Soc. And is not the part of a falsehood also a falsehood?
Her. Yes.
Soc. Then, if propositions may be true and false, names may be true and false?
Her. So we must infer.
Soc. And the name of anything is that which any one affirms to be the name?
Her. Yes.
Soc. And will there be so many names of each thing as everybody says that there are? and will they be true names at the time of uttering them?
Her. Yes, Socrates, I can conceive no correctness of names other than this; you give one name, and I another; and in different cities and countries there are different names for the same things; Hellenes differ from barbarians in their use of names, and the several Hellenic tribes from one another.

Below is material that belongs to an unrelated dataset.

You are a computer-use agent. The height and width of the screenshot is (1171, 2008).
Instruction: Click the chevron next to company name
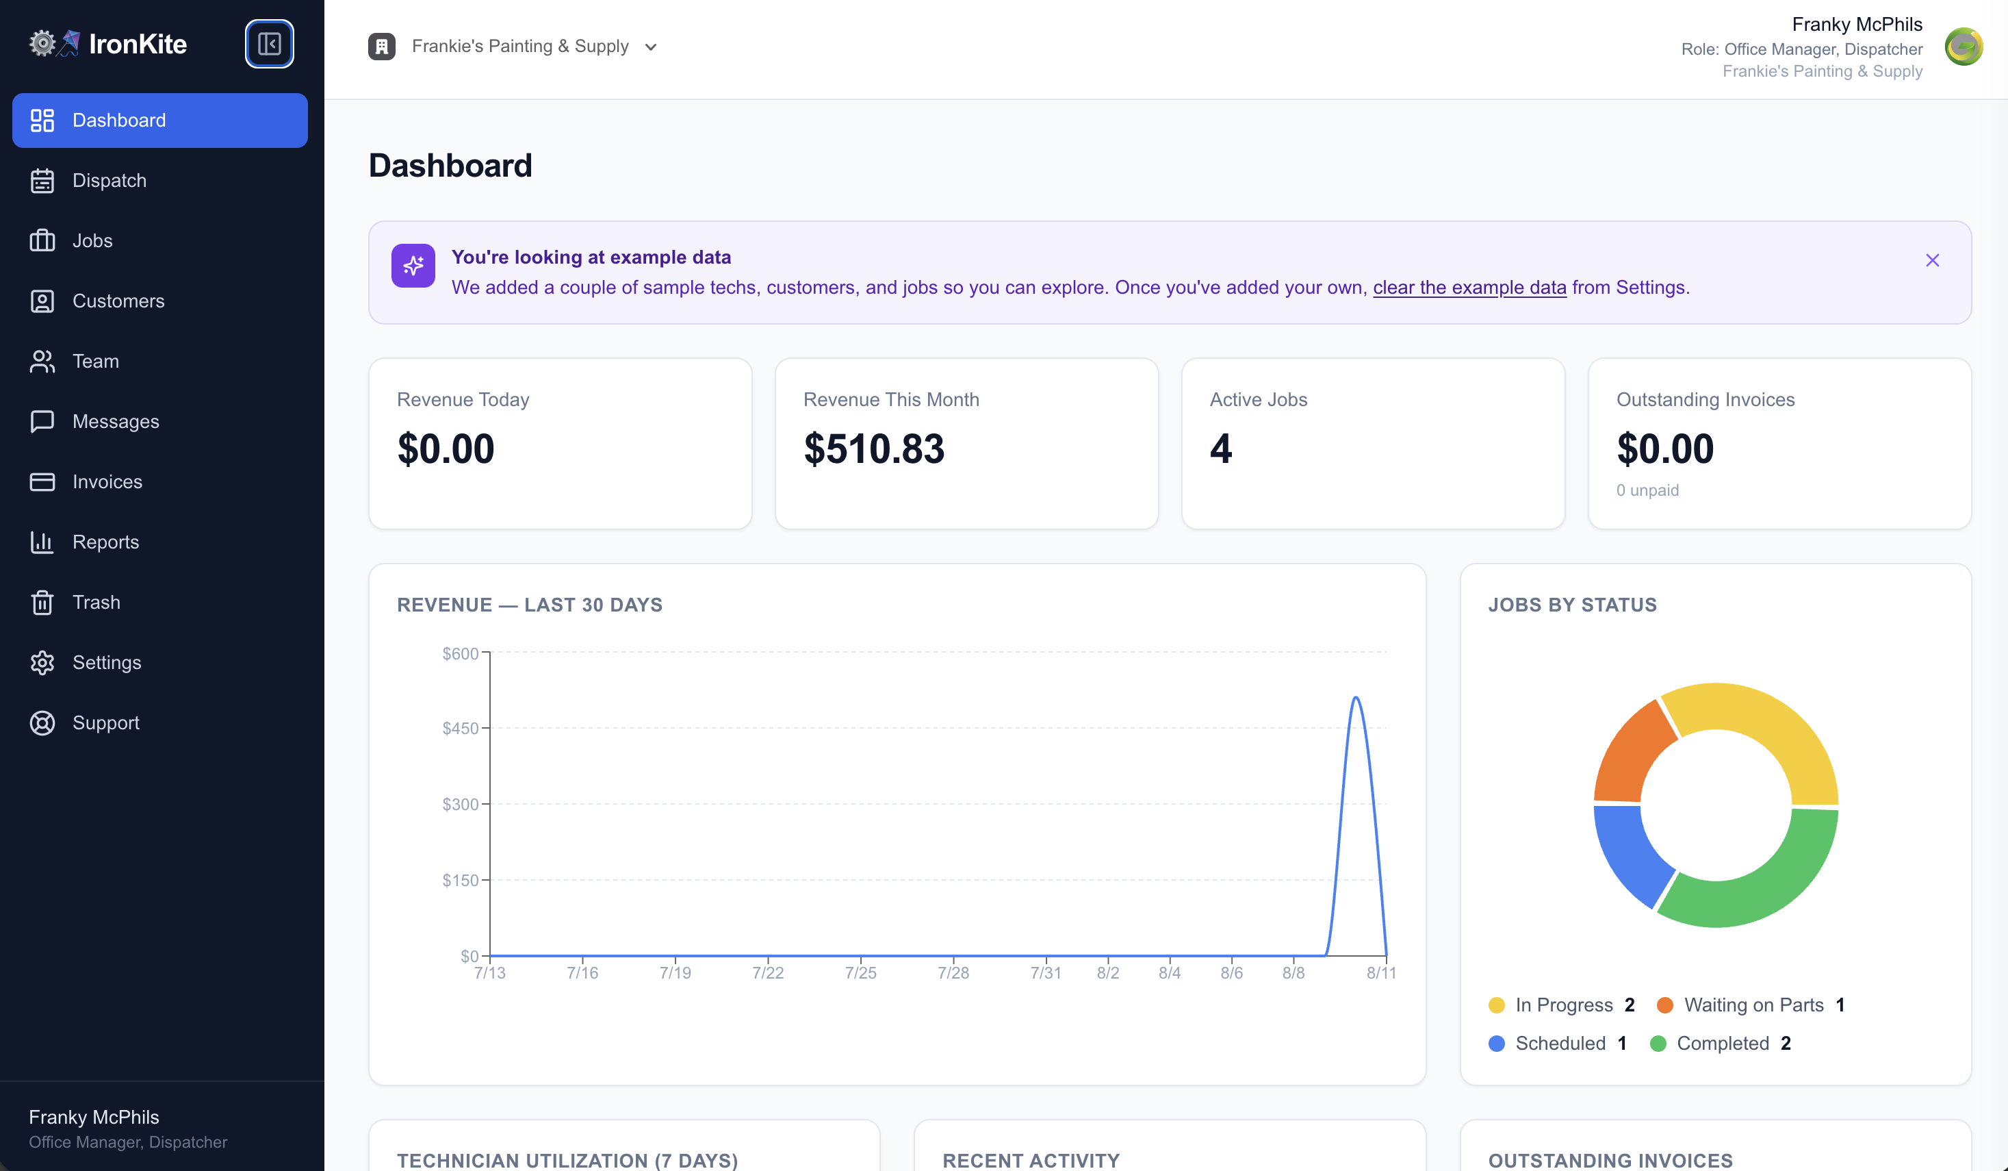[x=651, y=47]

Soc. But would you say, Hermogenes, that the things differ as the names differ? and are they relative to individuals, as Protagoras tells us? For he says that man is the measure of all things, and that things are to me as they appear to me, and that they are to you as they appear to you. Do you agree with him, or would you say that things have a permanent essence of their own?
Her. There have been times, Socrates, when I have been driven in my perplexity to take refuge with Protagoras; not that I agree with him at all.